Analisis Kualitas Pembelajaran Algoritma Proximal Policy Optimization untuk Tugas Needle Pick pada Platform SurRoL dengan Variasi Bentuk Reward Function
Burhanudin, Ahmad Ataka Awwalur Rizqi, S.T., Ph.D. ; Dr. Iswandi, S.T., M.Eng.
2026 | Skripsi | S1 TEKNIK BIOMEDIS
Penelitian ini membahas penerapan Reinforcement Learning (RL) untuk otomatisasi tugas manipulasi presisi needle pick pada platform simulasi robot bedah SurRoL (Surgical Robot Learning). Fokus utama penelitian diarahkan pada evaluasi algoritma Proximal Policy Optimization (PPO) sebagai metode on-policy reinforcement learning yang diimplementasikan secara langsung (bare-metal) tanpa modifikasi algoritmik tambahan, guna memahami karakteristik pembelajaran agen pada lingkungan simulasi bedah yang sensitif terhadap desain reward function.
Metodologi penelitian dilakukan sepenuhnya pada lingkungan simulasi SurRoL dengan menggunakan tiga variasi desain reward function, yaitu sparse reward, less-sparse reward, dan staged reward. Ketiga variasi tersebut merepresentasikan tingkat kepadatan sinyal pembelajaran yang berbeda, sehingga memungkinkan analisis pengaruh desain reward terhadap efisiensi pelatihan, dinamika pembaruan kebijakan actor--critic, serta tingkat keberhasilan agen dalam menyelesaikan tugas needle pick. Evaluasi performa dilakukan melalui analisis metrik internal PPO selama tahap pelatihan, serta metrik keberhasilan tugas pada tahap test run, yaitu contact consistency dan average distance to goal.
Hasil penelitian menunjukkan bahwa PPO dapat dilatih secara stabil pada lingkungan SurRoL dan mampu mempelajari perilaku manipulasi dasar tanpa memerlukan perubahan struktur algoritma. Desain reward function terbukti menjadi faktor dominan yang memengaruhi kualitas pembelajaran agen. Varian less-sparse reward menghasilkan dinamika pembelajaran yang lebih seimbang antara stabilitas dan otonomi agen, sedangkan staged reward menunjukkan indikasi hubungan asinkron antara pembaruan actor dan critic akibat perubahan distribusi reward secara bertahap, yang berdampak pada lambatnya konvergensi dan rendahnya performa pada tahap pengujian.
This study investigates the application of Reinforcement Learning (RL) for automating a precision manipulation task, namely needle picking, within the Surgical Robot Learning (SurRoL) simulation platform. The research focuses on evaluating Proximal Policy Optimization (PPO) as an on-policy reinforcement learning algorithm implemented in a bare-metal manner, without additional algorithmic modifications, to analyze agent learning behavior in a surgical simulation environment that is highly sensitive to reward design.

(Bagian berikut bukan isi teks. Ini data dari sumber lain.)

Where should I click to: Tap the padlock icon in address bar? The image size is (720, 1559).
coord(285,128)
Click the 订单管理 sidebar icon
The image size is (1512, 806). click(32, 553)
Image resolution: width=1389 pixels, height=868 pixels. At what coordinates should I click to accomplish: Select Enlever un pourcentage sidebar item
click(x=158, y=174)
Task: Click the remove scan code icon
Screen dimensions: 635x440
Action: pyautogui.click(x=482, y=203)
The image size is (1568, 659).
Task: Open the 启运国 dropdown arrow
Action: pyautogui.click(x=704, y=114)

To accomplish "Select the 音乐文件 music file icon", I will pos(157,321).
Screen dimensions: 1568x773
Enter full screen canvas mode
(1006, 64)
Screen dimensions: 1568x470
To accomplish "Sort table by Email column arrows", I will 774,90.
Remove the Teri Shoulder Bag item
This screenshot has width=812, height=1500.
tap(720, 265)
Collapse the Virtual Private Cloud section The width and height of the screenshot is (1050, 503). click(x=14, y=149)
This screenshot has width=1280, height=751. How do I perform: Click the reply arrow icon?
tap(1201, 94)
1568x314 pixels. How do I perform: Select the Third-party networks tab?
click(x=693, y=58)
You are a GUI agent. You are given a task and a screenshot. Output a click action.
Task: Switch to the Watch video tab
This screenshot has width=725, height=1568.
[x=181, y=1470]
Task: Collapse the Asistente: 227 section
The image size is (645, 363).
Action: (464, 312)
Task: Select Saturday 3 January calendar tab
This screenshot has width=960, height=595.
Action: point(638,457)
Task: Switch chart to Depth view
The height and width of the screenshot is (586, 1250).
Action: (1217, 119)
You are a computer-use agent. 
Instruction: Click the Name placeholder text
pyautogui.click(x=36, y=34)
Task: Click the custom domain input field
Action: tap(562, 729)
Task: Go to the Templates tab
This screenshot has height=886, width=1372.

The experiments are conducted entirely in simulation using three different reward function designs: sparse reward, less-sparse reward, and staged reward. These variations represent different levels of reward signal density, enabling a systematic analysis of their effects on training efficiency, actor--critic learning dynamics, and task success performance. Agent performance is evaluated through internal PPO training metrics and task-level test run metrics, including contact consistency and average distance to goal.
The results demonstrate that PPO can be trained stably in the SurRoL environment and is capable of learning fundamental manipulation behaviors without requiring algorithmic restructuring. Reward function design is shown to be the dominant factor influencing learning quality. The less-sparse reward variant provides a more balanced trade-off between learning stability and agent autonomy, while the staged reward approach exhibits asynchronous behavior between actor and critic updates due to non-stationary reward distributions, leading to slower convergence and reduced task success during testing.
Kata Kunci : Reinforcement Learning, PPO, SurRoL, Reward Shaping, Needle Pick.